**Stored rows**
- - -

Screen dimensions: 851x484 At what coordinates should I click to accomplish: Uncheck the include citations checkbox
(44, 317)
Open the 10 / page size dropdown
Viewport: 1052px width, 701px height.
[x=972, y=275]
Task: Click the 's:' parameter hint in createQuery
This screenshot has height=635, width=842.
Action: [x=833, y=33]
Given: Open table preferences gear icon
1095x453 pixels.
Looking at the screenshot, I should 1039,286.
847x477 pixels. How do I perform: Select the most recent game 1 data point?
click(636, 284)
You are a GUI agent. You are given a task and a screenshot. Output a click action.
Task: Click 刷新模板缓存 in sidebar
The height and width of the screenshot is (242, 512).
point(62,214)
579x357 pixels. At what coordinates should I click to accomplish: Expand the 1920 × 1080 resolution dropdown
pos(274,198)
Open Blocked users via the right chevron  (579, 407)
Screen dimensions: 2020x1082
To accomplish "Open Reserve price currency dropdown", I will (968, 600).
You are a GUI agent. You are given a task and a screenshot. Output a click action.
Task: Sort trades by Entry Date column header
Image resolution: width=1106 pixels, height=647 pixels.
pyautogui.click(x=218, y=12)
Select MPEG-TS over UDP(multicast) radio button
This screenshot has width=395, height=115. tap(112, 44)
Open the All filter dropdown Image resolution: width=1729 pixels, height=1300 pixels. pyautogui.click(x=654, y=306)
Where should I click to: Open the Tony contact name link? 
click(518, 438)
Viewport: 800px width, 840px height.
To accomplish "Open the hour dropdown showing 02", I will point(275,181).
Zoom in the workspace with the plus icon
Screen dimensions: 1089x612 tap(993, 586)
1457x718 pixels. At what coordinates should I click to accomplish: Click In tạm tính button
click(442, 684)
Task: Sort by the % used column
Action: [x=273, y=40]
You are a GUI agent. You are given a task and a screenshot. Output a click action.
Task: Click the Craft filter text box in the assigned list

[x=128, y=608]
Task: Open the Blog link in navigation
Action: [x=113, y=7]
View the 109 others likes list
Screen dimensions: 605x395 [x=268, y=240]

- - -

**Aim**
Retype every line of the entries above, word for word and unchanged.

**Task output**
Screen dimensions: 851x484 At what coordinates should I click to accomplish: Uncheck the include citations checkbox
(44, 317)
Open the 10 / page size dropdown
Viewport: 1052px width, 701px height.
[x=972, y=275]
Task: Click the 's:' parameter hint in createQuery
This screenshot has height=635, width=842.
Action: [x=833, y=33]
Given: Open table preferences gear icon
1095x453 pixels.
Looking at the screenshot, I should 1039,286.
847x477 pixels. How do I perform: Select the most recent game 1 data point?
click(636, 284)
You are a GUI agent. You are given a task and a screenshot. Output a click action.
Task: Click 刷新模板缓存 in sidebar
The height and width of the screenshot is (242, 512).
point(62,214)
579x357 pixels. At what coordinates should I click to accomplish: Expand the 1920 × 1080 resolution dropdown
pos(274,198)
Open Blocked users via the right chevron  (579, 407)
Screen dimensions: 2020x1082
To accomplish "Open Reserve price currency dropdown", I will (968, 600).
You are a GUI agent. You are given a task and a screenshot. Output a click action.
Task: Sort trades by Entry Date column header
Image resolution: width=1106 pixels, height=647 pixels.
pyautogui.click(x=218, y=12)
Select MPEG-TS over UDP(multicast) radio button
This screenshot has width=395, height=115. tap(112, 44)
Open the All filter dropdown Image resolution: width=1729 pixels, height=1300 pixels. pyautogui.click(x=654, y=306)
Where should I click to: Open the Tony contact name link? 
click(518, 438)
Viewport: 800px width, 840px height.
To accomplish "Open the hour dropdown showing 02", I will point(275,181).
Zoom in the workspace with the plus icon
Screen dimensions: 1089x612 tap(993, 586)
1457x718 pixels. At what coordinates should I click to accomplish: Click In tạm tính button
click(442, 684)
Task: Sort by the % used column
Action: [x=273, y=40]
You are a GUI agent. You are given a task and a screenshot. Output a click action.
Task: Click the Craft filter text box in the assigned list

[x=128, y=608]
Task: Open the Blog link in navigation
Action: [x=113, y=7]
View the 109 others likes list
Screen dimensions: 605x395 [x=268, y=240]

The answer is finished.